* REQUIRED WORK: Retype, word for word, every line from the one containing "Click the word electronics in bold" down to the one containing "coord(128,789)", including both of those lines and nothing else.

[Some records]
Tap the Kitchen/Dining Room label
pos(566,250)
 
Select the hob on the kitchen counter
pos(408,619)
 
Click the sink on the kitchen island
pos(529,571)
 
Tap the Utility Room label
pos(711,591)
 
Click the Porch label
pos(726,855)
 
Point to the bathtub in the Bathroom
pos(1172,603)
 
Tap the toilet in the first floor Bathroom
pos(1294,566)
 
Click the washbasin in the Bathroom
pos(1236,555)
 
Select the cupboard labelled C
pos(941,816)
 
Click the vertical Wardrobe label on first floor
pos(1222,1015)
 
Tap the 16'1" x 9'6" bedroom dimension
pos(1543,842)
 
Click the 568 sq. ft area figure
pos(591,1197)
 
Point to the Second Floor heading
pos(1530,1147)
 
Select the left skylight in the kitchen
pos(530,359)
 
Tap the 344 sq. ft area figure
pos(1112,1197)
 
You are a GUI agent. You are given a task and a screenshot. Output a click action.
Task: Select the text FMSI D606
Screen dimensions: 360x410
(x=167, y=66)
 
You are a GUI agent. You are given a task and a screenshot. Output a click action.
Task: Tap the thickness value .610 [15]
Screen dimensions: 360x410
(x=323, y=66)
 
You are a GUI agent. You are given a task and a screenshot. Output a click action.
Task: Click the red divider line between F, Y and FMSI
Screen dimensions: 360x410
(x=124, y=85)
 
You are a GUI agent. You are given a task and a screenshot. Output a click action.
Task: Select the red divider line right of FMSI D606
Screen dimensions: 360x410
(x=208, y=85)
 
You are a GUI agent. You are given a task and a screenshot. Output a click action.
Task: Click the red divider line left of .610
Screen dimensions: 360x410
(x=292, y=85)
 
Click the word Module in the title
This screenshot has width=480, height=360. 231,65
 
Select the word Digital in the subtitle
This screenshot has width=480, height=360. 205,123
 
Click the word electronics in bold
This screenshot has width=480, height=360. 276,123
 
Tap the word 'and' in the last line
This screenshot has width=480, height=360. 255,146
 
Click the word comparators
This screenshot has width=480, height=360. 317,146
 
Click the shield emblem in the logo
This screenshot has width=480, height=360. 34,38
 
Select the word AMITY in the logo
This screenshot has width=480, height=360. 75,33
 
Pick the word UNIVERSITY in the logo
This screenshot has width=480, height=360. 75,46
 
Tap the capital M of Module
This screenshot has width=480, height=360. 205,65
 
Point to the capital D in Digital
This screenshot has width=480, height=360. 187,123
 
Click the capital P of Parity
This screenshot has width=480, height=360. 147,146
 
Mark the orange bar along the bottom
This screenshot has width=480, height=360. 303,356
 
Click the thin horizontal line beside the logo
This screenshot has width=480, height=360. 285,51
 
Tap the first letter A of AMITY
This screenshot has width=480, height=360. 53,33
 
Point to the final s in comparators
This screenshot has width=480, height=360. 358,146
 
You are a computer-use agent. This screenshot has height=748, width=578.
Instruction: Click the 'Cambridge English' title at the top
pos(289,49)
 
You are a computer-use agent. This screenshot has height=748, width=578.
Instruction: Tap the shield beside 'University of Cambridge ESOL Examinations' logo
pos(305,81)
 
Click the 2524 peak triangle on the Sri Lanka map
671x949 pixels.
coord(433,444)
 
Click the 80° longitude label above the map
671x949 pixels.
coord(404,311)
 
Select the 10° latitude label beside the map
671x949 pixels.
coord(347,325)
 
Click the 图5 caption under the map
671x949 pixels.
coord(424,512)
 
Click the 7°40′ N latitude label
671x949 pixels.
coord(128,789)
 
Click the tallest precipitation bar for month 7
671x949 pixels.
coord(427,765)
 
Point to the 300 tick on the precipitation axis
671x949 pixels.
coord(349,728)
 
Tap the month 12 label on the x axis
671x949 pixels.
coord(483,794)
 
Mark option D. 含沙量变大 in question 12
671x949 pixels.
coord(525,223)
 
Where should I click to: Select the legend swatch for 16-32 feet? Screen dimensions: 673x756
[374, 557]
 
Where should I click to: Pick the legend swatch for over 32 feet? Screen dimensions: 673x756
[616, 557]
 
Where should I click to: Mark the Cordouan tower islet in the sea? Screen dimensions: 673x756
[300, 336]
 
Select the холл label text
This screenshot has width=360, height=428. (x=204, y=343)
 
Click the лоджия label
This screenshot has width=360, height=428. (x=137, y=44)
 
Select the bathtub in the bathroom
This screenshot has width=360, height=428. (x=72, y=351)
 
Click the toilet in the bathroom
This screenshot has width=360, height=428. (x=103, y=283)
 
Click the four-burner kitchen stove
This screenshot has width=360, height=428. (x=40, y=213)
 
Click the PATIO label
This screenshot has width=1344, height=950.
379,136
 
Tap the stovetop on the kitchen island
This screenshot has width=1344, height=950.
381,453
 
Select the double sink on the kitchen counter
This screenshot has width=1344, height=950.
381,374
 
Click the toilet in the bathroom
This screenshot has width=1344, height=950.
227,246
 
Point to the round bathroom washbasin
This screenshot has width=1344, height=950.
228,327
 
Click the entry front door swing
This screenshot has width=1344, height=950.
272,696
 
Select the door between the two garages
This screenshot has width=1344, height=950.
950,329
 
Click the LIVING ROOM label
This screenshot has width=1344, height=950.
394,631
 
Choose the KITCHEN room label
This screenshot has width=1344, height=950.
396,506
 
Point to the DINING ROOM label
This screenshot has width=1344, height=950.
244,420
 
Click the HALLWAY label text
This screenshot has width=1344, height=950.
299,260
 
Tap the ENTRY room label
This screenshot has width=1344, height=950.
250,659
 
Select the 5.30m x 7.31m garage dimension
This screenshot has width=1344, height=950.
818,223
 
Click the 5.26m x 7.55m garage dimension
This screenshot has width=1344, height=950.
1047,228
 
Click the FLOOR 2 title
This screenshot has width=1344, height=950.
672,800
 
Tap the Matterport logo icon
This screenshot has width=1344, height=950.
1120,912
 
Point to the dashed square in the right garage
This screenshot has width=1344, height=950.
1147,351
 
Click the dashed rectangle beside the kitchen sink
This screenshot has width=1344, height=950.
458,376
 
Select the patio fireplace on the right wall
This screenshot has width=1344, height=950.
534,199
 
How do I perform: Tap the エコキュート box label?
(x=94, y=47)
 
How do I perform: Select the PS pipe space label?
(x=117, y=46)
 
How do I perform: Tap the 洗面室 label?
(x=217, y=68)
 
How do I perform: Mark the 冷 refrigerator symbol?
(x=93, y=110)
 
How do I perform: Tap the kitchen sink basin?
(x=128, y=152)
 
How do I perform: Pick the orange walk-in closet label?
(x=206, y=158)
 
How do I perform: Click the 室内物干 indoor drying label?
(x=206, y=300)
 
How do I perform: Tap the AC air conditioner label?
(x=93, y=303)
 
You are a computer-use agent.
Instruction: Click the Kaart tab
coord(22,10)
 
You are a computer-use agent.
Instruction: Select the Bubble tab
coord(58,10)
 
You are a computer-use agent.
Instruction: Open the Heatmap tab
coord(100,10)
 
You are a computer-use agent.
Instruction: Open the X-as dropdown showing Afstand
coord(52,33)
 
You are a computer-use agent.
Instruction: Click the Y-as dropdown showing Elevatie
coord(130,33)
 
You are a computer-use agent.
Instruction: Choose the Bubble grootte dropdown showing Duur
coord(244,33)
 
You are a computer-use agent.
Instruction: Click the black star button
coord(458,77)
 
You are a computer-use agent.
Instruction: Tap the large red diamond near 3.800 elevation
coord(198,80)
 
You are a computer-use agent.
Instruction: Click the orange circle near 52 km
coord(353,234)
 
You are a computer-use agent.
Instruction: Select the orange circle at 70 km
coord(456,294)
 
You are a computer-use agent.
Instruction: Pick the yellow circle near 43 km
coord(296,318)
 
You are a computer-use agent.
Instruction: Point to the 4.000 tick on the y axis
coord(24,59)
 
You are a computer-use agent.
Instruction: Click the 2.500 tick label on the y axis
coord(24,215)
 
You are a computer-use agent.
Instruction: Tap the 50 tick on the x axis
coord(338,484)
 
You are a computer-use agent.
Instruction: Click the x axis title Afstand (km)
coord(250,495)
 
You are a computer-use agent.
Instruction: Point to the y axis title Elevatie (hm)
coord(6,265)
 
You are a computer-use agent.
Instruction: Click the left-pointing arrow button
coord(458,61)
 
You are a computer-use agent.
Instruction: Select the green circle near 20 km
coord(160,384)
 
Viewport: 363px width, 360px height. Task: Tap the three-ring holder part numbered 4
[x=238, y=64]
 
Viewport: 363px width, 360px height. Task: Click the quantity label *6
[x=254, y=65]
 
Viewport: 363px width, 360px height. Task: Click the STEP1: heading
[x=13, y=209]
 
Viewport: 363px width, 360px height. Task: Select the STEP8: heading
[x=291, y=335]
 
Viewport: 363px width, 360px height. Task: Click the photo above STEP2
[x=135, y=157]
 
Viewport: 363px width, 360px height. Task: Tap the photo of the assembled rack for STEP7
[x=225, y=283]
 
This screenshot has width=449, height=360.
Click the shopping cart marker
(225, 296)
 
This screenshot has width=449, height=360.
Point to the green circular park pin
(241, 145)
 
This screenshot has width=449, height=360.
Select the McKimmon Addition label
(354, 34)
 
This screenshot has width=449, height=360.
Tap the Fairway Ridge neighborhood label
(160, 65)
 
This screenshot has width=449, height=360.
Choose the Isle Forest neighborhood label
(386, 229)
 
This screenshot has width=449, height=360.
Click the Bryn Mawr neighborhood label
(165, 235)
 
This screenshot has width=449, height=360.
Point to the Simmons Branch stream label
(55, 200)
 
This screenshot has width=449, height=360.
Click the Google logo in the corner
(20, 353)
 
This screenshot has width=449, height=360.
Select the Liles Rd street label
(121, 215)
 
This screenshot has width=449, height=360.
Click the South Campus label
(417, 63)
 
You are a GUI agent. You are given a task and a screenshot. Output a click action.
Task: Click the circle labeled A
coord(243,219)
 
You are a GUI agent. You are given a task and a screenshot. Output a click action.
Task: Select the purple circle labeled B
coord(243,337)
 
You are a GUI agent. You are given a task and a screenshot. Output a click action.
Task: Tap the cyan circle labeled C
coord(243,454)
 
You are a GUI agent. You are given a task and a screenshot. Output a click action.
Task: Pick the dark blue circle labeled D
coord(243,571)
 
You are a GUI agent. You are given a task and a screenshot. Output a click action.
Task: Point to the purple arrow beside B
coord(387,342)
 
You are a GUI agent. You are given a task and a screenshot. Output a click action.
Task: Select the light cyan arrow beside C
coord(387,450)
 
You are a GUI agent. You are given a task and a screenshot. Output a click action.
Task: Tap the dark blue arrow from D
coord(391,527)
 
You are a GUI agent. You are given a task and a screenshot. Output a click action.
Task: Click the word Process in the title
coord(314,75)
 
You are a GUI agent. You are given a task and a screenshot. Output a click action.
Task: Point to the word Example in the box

* RESPONSE:
Click the word electronics in bold
This screenshot has width=480, height=360. 276,123
 
Tap the word 'and' in the last line
This screenshot has width=480, height=360. 255,146
 
Click the word comparators
This screenshot has width=480, height=360. 317,146
 
Click the shield emblem in the logo
This screenshot has width=480, height=360. 34,38
 
Select the word AMITY in the logo
This screenshot has width=480, height=360. 75,33
 
Pick the word UNIVERSITY in the logo
This screenshot has width=480, height=360. 75,46
 
Tap the capital M of Module
This screenshot has width=480, height=360. 205,65
 
Point to the capital D in Digital
This screenshot has width=480, height=360. 187,123
 
Click the capital P of Parity
This screenshot has width=480, height=360. 147,146
 
Mark the orange bar along the bottom
This screenshot has width=480, height=360. 303,356
 
Click the thin horizontal line beside the logo
This screenshot has width=480, height=360. 285,51
 
Tap the first letter A of AMITY
This screenshot has width=480, height=360. 53,33
 
Point to the final s in comparators
This screenshot has width=480, height=360. 358,146
 
You are a computer-use agent. This screenshot has height=748, width=578.
Instruction: Click the 'Cambridge English' title at the top
pos(289,49)
 
You are a computer-use agent. This screenshot has height=748, width=578.
Instruction: Tap the shield beside 'University of Cambridge ESOL Examinations' logo
pos(305,81)
 
Click the 2524 peak triangle on the Sri Lanka map
671x949 pixels.
coord(433,444)
 
Click the 80° longitude label above the map
671x949 pixels.
coord(404,311)
 
Select the 10° latitude label beside the map
671x949 pixels.
coord(347,325)
 
Click the 图5 caption under the map
671x949 pixels.
coord(424,512)
 
Click the 7°40′ N latitude label
671x949 pixels.
coord(128,789)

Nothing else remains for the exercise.